## start Source excerpt

1 John 3:1-7
I don’t like the word witness. I REALLY am uncomfortable with the phrase ‘a witness for Christ’ or something similar to that. It throws me back to how many times I’ve witnessed a witness for Christ being a person I never want to associate with.
The first witness that comes to my mind is my old college’s street witness. This witness would come and stand on the sidewalk, get a megaphone, and start screaming at we students as we walked to and from class. I passed him one day wearing jeans and he pointed to me FORNICATOR! WEARING MEN’S CLOTHES! SINNER!
I saw a classmate go up to him once and ask, “What are you doing? No one listens to this hate.”
I AM WITNESSING TO CHRIST!
He helped convince me to run as far away from Christianity as I could by the time college ended.
That kind of witnessing is religious violence.
Now, of course, if we’re talking about witnessing, we should mention Jehovah’s Witnesses. Jehovah is one way of saying the holy name of God, so their name means God’s Witnesses. One of their core beliefs is they MUST witness. MUST tell others about God.
So as you know, door to door, they go in nicely pressed clothes handing out fliers about God and inviting people to converse.
The good side is this is not violent. It isn’t spreading hate. And it testifies – witnesses – to their convictions.
The bad side is when they show up on Easter morning.

## end Source excerpt
## start Dataset excerpts

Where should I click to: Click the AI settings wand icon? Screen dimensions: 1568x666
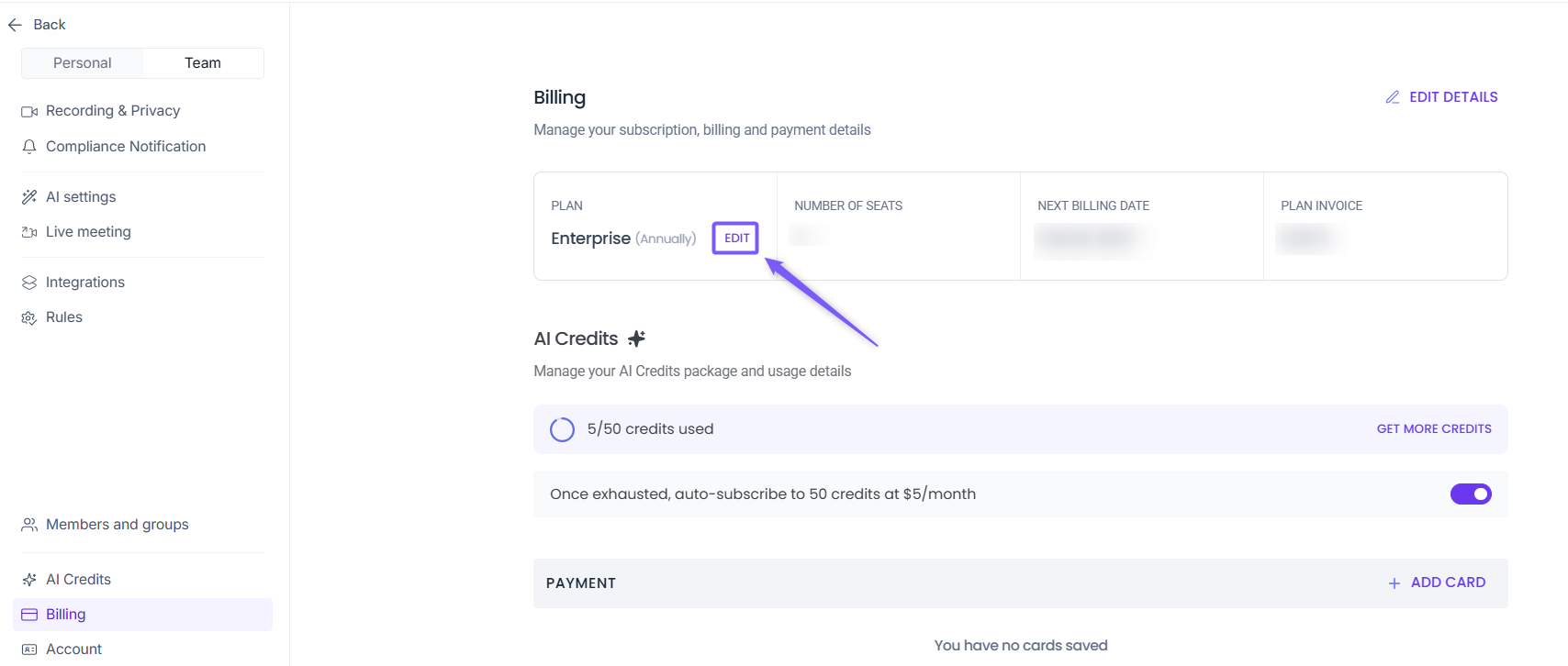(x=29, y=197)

## end Dataset excerpts
## start Dataset excerpts

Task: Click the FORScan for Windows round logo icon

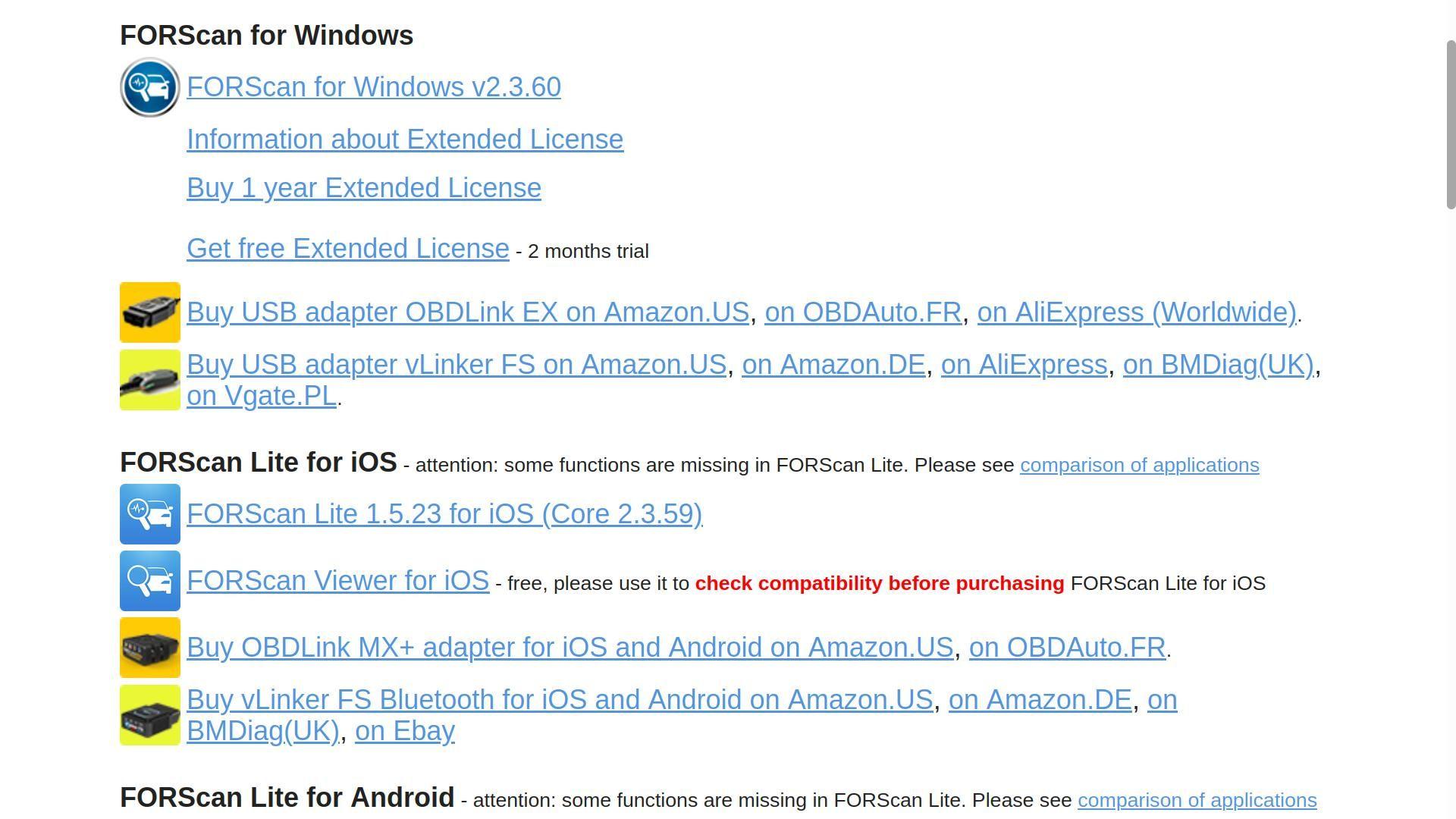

## end Dataset excerpts

→ Short problem
Carry on the reflection on being a witness for Christ, picking up right after its last sentence. Nothing in the listing matters here.

→ Answer to the problem
Should we be going door to door talking about our faith? We’d definitely know our neighbors much better. We’d be living into Jesus’ words to bring word of repentance and forgiveness of sins to all nations.
But would we be living into the Great Commission to make disciples of all nations?
That, I don’t know.
Witnessing, testifying about Jesus, speaking about one’s faith, is such a personal thing. Some people respond well to sermons. Some people respond well with coffee conversations. Some people need to see others living their convictions and their impact on the world.
And that’s what makes me uncomfortable with the word witness. What others witness is me: and I hope they see Jesus in my actions.
But they might just witness who I think Jesus is, and not the Christ who is larger than any individual, congregation, or denomination.
Let me give you an example of witnessing that I run into most often. It’s made up, but happens all the time.
There’s a way too happy woman at the checkout lane. She’s almost bouncing where she stands. And as you pass her, she hands you a little leaflet of paper and says, “Have you found your Lord and Savior?”
Now, if I say yes – she’s going to be bubbly and want to talk about how her Lord and Savior is identical to mine. He’s a white man, with blue eyes, who hates the same people she hates and loves the same people she loves. And if I say, “You know, Jesus wasn’t into the hate thing…” the conversation is going to close that happiness off on her. She’s going to get defensive. Angry. I may even hurt her faith by pointing out how the education she’s received at her church, and the Jesus she knows, are not the same education I get at my church, and not the Jesus I know.
On the other hand – if I say no, I haven’t found my Lord and Savior – she’s going to hand me the track and invite me to her church and want me to pray – be convinced she saved my soul today – and she’ll walk away feeling fantastic for hours.
What do I do? Challenge her faith, lie to her, just accept the paper, say nothing, and walk on?
Honestly, that’s the one I usually do. Accept the paper, say nothing, walk on.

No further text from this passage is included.